Vu la requête inscrite sous le numéro 16796 du rôle et déposée au greffe du tribunal administratif le 30 juillet 2003 par Maître Louis TINTI, avocat à la Cour, inscrit au tableau de l’Ordre des avocats à Luxembourg, au nom de Monsieur …, né le …, de nationalité yougoslave, demeurant actuellement à L-…, tendant à la réformation d’une décision du ministre de la Justice du 15 avril 2003 portant rejet de sa demande en reconnaissance du statut de réfugié comme n’étant pas fondée et de celle confirmative, intervenue sur recours gracieux, en date du 30 juin 2003 ;

Vu le mémoire en réponse du délégué du Gouvernement déposé au greffe du tribunal administratif le 27 août 2003 ;

Vu les pièces versées en cause et notamment les décisions critiquées ;

Entendu le juge-rapporteur en son rapport, ainsi que Maître Ardavan FATHOLAHZADEH, en remplacement de Maître Louis TINTI, et Monsieur le délégué du Gouvernement Guy SCHLEDER en leurs plaidoiries respectives à l’audience publique du 3 novembre 2003.

Le 20 novembre 2002, Monsieur … introduisit une demande en reconnaissance du statut de réfugié au sens de la Convention de Genève relative au statut des réfugiés, signée à Genève le 28 juillet 1951 et approuvée par une loi du 20 mai 1953, et du Protocole relatif au statut des réfugiés, fait à New York, le 31 janvier 1967, approuvé par règlement grand-ducal du 6 janvier 1971, l’ensemble de ces dispositions étant ci-après dénommé « la Convention de Genève ».

Le même jour il fut entendu par un agent du service de police judiciaire, section police des étrangers et des jeux, de la police grand-ducale, sur son identité et sur l’itinéraire suivi pour venir au Luxembourg.

Le 15 janvier 2003, il fut entendu par un agent du ministère de la Justice sur sa situation et sur les motifs à la base de sa demande en reconnaissance du statut de réfugié.

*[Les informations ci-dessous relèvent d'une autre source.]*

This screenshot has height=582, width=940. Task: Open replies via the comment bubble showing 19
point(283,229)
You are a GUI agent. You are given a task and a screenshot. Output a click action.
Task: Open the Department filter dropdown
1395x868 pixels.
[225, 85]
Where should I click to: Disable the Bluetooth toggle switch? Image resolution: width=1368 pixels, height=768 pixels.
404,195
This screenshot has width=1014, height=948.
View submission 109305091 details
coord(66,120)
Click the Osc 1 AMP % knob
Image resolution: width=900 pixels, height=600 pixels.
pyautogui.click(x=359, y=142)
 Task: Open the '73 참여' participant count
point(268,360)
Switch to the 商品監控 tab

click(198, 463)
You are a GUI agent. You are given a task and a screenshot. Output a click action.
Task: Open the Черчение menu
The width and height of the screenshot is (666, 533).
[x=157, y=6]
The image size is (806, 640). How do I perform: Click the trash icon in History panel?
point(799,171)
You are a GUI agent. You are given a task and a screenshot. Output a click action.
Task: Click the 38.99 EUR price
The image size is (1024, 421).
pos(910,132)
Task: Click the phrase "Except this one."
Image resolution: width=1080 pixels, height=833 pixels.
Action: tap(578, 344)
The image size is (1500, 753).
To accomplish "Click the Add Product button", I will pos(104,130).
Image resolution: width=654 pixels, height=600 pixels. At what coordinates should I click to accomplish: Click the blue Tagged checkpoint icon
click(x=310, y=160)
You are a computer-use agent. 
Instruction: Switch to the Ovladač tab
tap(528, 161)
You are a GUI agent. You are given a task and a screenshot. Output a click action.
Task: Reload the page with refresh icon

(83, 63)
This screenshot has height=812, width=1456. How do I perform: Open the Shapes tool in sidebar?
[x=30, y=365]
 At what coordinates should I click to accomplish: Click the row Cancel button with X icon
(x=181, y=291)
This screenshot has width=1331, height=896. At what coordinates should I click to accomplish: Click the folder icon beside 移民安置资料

Par décision du 15 avril 2003, envoyée par courrier recommandé le 22 avril 2003, le ministre de la Justice l’informa de ce que sa demande était refusée comme non fondée au motif qu’il ne pourrait pas faire état d’un risque actuel de persécution pour des motifs tenant à sa race, à ses opinions politiques, à sa religion, à sa nationalité ou à son appartenance à un groupe social.

Le 23 mai 2003, Monsieur … fît introduire un recours gracieux à l’encontre de cette décision.

Par décision du 30 juin 2003, envoyée par courrier recommandé le même jour, le ministre de la Justice confirma sa décision du 15 avril 2003.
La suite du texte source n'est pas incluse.